I am not sure the title is easy to understand, but this is because I'm struggling to find out if my question is machine-learning related, or just correlation-related, or anything else.

Context: I have a categorical variable that can take three values. And 75 samples, 25 per category. On top of knowing what the category is, I have continuous variables for each sample. The goal is not to build a predictor; the goal is to determine if there is correlation between the categorical variable and one of the continuous variables because there are good (non mathematical ones) reasons to believe that there is a causation effect (the continuous variable causing the categorical one, I'm not sure if it is useful to know the direction of the causation effect when conducting such a correlation analysis but I'm including it just in case - I'll happily read anything on that matter as I'm very eager to fully understand what I'm doing). Finally, I should add that it would make more sense that we only choose one continuous variable to predict the categorical one (they all represent the same physical stuff but just from different machines for example - although I guess using the outputs of several machines could in theory help, I think the sample size is too low to see this and I fear overfitting).

My first idea was to plot boxplots (c.f. below, not my data, but 3 categories and a continuous variable on the plot as I do) for each continuous variable (so I'll end with dozens of boxplots). And then pick the one variable that would lead to boxplots being the most different (the example I've given is an example of a "bad continuous variable"). But I don't really have a "metric" when it comes to measuring "the difference" of boxplots. Is there one? I've googled some stuff and just found "rules of thumbs" on how to "compare boxplots with the eye" e.g.:

• Compare the respective medians, to compare location.
• Compare the interquartile ranges (that is, the box lengths), to compare dispersion.
• Look at the overall spread as shown by the adjacent values. (This is another aspect of dispersion.)
• Look for signs of skewness. If the data do not appear to be symmetric, does each batch show the same kind of asymmetry?
• Look for potential outliers. This doesn't seem very rigorous because I, the human, would have to make the final decision as to what variable makes the 3 most different boxplots.

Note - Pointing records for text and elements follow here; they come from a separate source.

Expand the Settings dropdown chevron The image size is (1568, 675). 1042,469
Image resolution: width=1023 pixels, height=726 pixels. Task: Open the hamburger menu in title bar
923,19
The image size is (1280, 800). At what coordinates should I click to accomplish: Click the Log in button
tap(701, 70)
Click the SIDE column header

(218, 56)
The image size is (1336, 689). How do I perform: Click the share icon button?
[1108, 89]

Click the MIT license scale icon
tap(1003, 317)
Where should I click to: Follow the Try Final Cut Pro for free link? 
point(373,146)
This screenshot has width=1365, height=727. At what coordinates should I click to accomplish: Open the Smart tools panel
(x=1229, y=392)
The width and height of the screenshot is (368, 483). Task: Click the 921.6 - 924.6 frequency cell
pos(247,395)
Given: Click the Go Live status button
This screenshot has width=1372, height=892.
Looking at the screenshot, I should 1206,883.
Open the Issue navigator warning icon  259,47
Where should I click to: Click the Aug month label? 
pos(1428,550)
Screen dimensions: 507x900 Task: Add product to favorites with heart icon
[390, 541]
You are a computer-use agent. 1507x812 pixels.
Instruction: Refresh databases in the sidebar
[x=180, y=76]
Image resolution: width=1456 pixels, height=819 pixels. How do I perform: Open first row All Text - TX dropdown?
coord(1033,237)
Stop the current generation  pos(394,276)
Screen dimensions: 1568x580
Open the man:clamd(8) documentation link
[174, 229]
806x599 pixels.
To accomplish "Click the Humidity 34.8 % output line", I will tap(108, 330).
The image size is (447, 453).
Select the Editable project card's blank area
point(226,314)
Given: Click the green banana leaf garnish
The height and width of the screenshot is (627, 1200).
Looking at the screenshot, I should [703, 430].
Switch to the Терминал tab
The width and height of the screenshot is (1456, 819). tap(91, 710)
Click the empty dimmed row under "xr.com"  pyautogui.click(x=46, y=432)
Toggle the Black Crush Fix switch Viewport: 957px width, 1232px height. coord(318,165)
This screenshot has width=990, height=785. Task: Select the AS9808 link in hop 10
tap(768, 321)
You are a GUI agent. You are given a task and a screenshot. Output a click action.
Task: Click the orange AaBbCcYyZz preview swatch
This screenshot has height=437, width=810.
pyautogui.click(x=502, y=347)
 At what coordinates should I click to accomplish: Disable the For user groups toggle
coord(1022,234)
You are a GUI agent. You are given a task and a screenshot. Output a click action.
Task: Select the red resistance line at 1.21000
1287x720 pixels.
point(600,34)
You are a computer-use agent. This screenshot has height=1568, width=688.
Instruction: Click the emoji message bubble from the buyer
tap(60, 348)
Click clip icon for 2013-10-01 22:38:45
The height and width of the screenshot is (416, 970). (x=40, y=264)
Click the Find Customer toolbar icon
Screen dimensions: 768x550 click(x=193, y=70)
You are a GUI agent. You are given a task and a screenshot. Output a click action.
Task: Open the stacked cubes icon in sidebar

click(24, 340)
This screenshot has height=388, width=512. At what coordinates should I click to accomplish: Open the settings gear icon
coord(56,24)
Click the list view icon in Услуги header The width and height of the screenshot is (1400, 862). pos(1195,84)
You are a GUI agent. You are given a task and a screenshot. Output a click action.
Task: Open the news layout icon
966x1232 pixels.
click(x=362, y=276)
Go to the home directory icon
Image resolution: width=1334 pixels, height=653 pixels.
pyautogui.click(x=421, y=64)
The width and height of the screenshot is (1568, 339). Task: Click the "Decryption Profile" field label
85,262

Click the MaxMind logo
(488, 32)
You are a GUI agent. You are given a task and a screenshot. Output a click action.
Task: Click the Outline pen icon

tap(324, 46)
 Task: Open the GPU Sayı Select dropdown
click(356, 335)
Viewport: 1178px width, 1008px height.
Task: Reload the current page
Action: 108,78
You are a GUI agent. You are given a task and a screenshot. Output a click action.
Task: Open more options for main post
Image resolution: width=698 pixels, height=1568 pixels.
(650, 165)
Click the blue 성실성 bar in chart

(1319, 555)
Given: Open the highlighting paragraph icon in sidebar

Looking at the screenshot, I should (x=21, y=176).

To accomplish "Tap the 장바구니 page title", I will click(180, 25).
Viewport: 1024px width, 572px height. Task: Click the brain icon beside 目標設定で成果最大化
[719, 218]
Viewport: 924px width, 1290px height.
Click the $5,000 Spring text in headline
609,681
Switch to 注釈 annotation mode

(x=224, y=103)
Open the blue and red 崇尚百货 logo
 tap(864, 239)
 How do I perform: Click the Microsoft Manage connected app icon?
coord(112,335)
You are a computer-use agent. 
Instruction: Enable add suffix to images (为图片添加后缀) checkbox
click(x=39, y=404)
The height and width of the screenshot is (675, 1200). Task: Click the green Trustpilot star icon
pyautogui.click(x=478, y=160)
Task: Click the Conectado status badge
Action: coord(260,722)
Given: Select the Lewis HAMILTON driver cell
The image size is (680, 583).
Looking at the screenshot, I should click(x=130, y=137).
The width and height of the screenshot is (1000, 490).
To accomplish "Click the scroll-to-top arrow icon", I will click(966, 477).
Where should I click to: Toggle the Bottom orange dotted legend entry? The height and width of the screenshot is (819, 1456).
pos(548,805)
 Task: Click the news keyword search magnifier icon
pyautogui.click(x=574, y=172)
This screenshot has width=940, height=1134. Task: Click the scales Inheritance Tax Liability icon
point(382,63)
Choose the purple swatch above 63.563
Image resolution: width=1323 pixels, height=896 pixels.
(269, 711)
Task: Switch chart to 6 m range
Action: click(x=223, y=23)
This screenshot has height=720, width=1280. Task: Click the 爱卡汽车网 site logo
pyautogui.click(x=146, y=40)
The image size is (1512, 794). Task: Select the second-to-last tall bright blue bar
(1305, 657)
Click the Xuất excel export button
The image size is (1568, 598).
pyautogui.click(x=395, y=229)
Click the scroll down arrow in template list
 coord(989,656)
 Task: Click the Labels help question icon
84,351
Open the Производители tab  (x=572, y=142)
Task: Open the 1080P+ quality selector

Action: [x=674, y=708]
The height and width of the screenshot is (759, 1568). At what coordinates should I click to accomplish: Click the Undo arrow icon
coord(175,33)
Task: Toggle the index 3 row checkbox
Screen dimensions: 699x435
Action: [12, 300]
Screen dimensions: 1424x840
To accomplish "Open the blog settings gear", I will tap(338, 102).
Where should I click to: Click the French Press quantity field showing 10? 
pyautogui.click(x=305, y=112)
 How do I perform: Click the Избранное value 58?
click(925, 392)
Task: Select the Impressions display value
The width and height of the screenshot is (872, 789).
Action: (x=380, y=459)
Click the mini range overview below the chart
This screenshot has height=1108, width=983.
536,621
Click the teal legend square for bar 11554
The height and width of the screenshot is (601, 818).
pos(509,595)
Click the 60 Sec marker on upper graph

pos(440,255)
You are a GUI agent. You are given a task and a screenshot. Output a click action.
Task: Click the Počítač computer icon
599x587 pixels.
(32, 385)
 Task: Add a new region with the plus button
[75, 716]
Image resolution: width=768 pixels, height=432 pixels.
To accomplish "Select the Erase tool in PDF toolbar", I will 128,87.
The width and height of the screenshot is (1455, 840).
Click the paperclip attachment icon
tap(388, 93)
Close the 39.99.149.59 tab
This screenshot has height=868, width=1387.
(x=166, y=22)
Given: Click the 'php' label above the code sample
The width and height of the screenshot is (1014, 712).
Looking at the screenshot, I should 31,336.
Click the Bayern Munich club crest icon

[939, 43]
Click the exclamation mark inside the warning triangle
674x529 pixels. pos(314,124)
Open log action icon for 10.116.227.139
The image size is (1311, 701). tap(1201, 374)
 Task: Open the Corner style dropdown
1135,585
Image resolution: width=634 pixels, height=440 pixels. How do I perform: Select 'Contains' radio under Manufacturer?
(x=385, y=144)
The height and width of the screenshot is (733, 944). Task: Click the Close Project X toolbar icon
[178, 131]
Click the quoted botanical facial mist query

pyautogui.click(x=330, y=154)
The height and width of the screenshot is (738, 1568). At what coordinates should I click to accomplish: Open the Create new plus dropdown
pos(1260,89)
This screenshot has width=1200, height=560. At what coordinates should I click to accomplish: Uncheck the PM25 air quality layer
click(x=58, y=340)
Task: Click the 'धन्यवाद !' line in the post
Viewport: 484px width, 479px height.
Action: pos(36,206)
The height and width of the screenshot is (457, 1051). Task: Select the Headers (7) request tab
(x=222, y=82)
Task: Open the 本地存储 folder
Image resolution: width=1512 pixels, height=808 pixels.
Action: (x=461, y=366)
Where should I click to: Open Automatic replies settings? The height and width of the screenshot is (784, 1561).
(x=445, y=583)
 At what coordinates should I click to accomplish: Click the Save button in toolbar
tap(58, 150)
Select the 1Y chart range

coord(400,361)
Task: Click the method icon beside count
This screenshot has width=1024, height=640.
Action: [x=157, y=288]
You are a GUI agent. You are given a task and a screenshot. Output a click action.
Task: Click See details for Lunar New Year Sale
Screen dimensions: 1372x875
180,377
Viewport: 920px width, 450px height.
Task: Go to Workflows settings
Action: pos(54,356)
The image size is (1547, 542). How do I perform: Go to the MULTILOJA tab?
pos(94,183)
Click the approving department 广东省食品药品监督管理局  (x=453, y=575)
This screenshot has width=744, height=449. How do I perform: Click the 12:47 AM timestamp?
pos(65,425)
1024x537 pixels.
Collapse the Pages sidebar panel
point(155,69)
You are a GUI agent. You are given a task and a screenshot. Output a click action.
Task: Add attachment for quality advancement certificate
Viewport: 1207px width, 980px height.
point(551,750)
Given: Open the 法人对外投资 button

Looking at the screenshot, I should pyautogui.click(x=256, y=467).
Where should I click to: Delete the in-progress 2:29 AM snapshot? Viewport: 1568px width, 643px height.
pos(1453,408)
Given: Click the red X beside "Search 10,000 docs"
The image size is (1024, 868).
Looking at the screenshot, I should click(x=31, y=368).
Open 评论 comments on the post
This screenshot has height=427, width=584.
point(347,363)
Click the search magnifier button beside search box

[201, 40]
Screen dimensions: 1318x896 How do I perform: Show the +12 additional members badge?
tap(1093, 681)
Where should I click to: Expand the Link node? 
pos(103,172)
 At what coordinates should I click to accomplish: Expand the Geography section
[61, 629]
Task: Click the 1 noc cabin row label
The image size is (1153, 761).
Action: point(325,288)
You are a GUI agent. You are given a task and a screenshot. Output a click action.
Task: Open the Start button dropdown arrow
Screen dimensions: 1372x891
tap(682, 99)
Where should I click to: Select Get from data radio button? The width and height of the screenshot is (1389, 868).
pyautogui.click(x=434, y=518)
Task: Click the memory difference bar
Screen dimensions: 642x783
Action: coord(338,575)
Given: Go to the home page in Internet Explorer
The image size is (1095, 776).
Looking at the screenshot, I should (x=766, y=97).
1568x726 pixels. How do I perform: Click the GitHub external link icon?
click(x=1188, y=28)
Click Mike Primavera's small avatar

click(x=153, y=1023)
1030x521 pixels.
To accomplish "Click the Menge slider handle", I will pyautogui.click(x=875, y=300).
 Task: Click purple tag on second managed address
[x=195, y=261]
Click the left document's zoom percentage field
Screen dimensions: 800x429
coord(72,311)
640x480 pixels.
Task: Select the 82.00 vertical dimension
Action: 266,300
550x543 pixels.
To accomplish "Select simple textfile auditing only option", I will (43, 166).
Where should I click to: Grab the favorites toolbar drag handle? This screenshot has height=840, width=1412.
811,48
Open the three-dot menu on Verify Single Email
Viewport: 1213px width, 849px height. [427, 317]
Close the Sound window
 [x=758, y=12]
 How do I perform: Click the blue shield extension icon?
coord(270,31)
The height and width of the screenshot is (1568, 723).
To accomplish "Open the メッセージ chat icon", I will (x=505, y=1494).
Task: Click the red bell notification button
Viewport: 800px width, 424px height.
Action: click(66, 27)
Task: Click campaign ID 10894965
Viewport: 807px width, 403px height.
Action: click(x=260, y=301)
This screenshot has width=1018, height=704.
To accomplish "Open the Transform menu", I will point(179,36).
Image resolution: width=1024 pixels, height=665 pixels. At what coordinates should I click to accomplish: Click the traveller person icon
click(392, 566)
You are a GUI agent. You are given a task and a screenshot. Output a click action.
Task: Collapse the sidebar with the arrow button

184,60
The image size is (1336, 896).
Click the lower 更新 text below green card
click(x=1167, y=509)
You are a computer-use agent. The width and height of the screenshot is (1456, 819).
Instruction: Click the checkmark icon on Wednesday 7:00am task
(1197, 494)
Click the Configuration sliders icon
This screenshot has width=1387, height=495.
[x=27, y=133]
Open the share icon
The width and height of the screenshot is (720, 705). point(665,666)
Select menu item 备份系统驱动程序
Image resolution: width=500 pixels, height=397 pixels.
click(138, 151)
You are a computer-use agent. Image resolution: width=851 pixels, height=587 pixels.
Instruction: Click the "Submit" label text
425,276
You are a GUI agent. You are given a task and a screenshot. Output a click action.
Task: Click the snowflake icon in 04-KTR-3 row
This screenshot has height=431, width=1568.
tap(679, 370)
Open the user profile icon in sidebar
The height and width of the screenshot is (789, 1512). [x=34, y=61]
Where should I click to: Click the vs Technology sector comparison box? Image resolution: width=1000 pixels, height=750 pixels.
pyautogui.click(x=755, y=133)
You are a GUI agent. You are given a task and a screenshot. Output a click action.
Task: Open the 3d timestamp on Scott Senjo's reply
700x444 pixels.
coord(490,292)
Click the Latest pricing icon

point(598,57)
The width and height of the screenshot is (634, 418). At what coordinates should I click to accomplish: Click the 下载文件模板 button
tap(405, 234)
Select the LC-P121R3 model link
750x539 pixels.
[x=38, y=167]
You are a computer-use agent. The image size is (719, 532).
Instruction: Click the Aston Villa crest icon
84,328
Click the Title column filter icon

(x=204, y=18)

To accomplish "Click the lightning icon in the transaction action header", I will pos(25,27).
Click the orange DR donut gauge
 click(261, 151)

Furthermore, all of this looks a bit flawed because I'm not considering the fact that several continuous variables together might help predicting the categorical one. However, my variables being pretty correlated, my sample size pretty low and the predicted variable being quite subject to variability (as in, I'm expecting one continuous variable to be just a little bit helpful at distinguishing what category the sample is in, meaning, I don't have a problem where I will end up with high accuracy), I figured that doing some sort of machine learning stuff (random forest + cross-validation + feature importance) was not going to be the best path.

Answer 1

Your idea of looking at boxplots can be formalized as a F-test on a linear model regressing the category on each continuous variable in turn.

For example, here's a dataset in which x is not related with the category, while y distinguishes category 3 from the other two:

n <- 25
df <- rbind(
  data.frame(cat=1, x=rnorm(n, 0), y=rnorm(n, 0)),
  data.frame(cat=2, x=rnorm(n, 0), y=rnorm(n, 0)),
  data.frame(cat=3, x=rnorm(n, 0), y=rnorm(n, 1))
)
df$cat <- as.factor(df$cat)

Fitting a model on y and conducting the F-test:

> summary(lm(y ~ cat, df))
...

Coefficients:
            Estimate Std. Error t value Pr(>|t|)   
(Intercept)  0.06571    0.20798   0.316  0.75295   
cat2        -0.07065    0.29412  -0.240  0.81084   
cat3         0.88950    0.29412   3.024  0.00345 **

...
F-statistic:  6.62 on 2 and 72 DF,  p-value: 0.002295

The "F-statistic" is testing the null hypothesis that all coefficients are zero against the alternative that at least one is non-zero. Fitting a similar model on x ~ cat results in a non-significant F-test.

If you are rather interested in finding a case where all categories can be separated by a single variable you would need to find a case in which all coefficients are significantly different from zero (and each other).

Also, you may want to perform some adjustment for multiple hypothesis testing if you are comparing "many" p-values.